National park handstamps decorate postcard mailings
Philatelic Foreword by Jay Bigalke
I took a long road trip in July to explore parts out West. Before I left, I purchased postcards from Anderson Design Group of Nashville, Tenn., featuring national park sites I planned to visit.
Having the postcards in advance was key. I was able to print mailing labels and have everything ready before I left home. All that I needed to do later was write the message, find a post office, and send the cards on the way to friends and family.
Those familiar with national parks might have heard of the passport program, where you can get dated handstamps of parks and sites you visit in passport-style books sold at the gift shops and online.
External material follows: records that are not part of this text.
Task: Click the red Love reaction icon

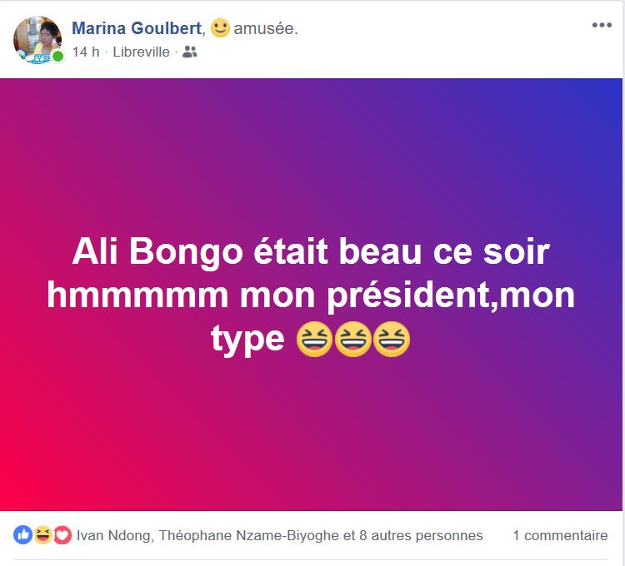Action: [63, 535]
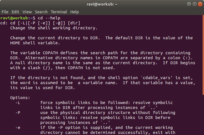This screenshot has height=135, width=204.
Task: Click the "-P" flag under Options
Action: [x=18, y=113]
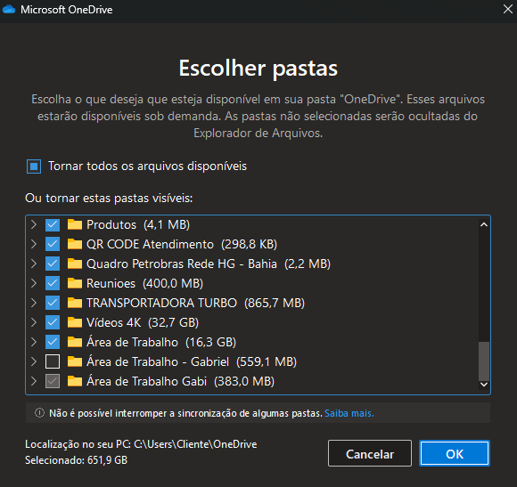Image resolution: width=517 pixels, height=487 pixels.
Task: Uncheck the Quadro Petrobras Rede HG checkbox
Action: click(x=53, y=264)

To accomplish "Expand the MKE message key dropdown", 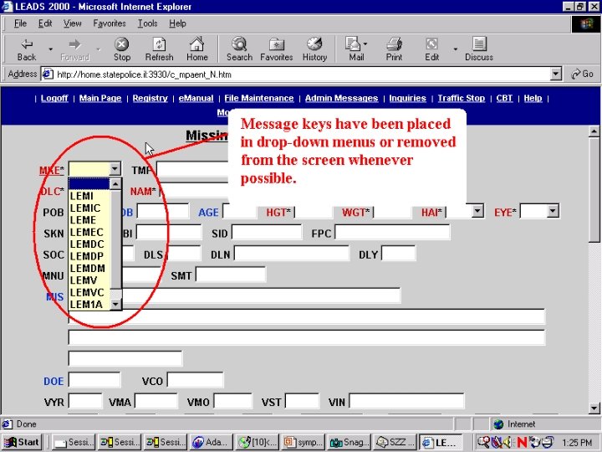I will [x=115, y=169].
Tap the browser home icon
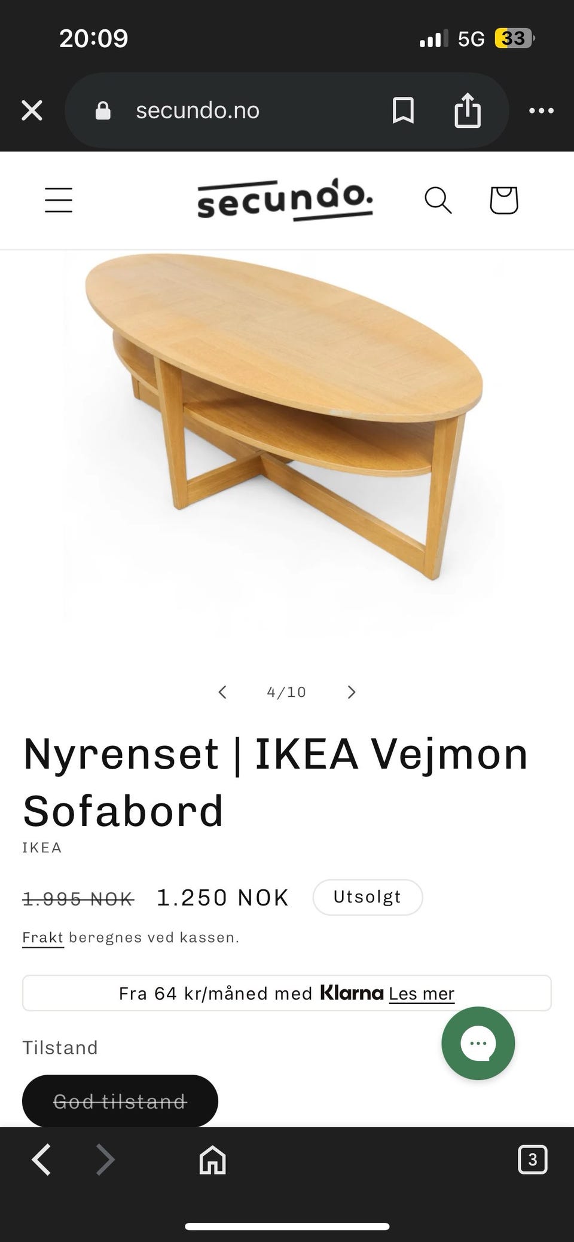 [x=212, y=1160]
I have been adding these handstamps to national parks passport books for years, but only recently started to add them to postcards before mailing them. I did so because I realized that the closest local post office might not have a hand cancel available, and I wanted to have a marking with the city on the cards.
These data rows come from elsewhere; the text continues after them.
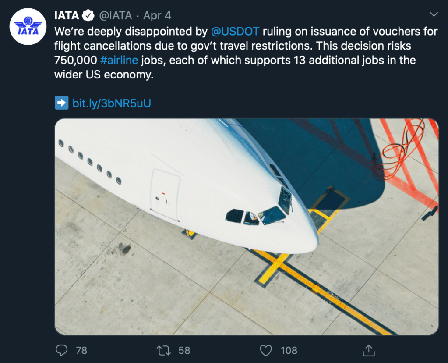Viewport: 448px width, 363px height.
Task: Open the IATA display name profile link
Action: [x=66, y=16]
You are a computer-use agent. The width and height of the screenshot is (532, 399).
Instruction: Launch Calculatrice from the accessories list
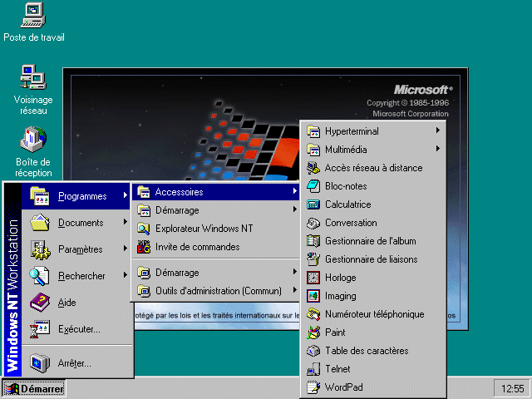click(x=347, y=204)
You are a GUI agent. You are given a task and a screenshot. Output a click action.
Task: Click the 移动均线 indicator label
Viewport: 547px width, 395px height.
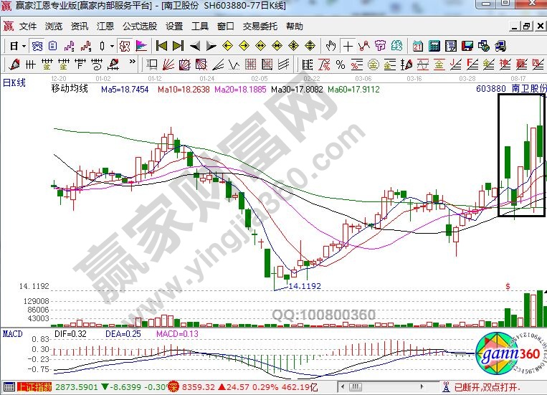click(x=70, y=90)
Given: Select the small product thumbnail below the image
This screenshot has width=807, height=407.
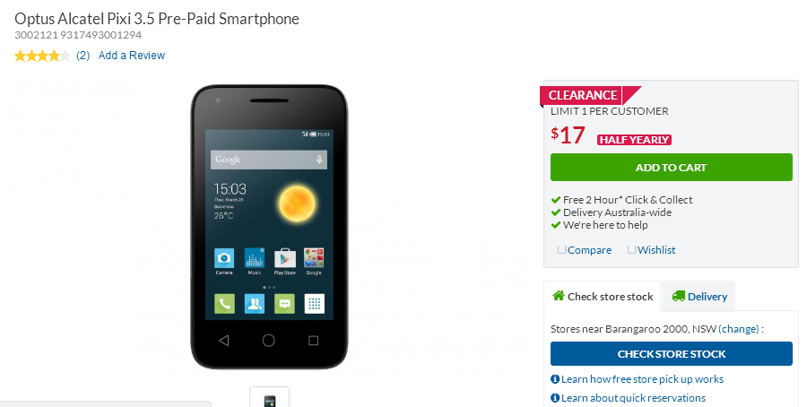Looking at the screenshot, I should 270,397.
By surprise, I found there were additional rubber stamps at the passport stamping areas typically located inside the visitor center gift shops.
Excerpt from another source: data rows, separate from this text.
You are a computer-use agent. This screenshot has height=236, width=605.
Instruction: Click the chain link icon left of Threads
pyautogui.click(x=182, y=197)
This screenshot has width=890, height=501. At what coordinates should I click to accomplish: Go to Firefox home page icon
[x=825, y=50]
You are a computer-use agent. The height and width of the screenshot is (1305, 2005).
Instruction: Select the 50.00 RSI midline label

The rubber stamps showing a powerful bighorn sheep and typography that looks like a bison made great additions to the Teddy Roosevelt National Park postcards that I mailed, one of which is shown here along with an image of the Medora, N.D., post office.
And what a pleasure it was to visit that post office. The employees were super helpful, were extra nice, and put a lot of care into their post office. The outside looked amazing and inside were displays of local artifacts related to the park. It was well worth the visit.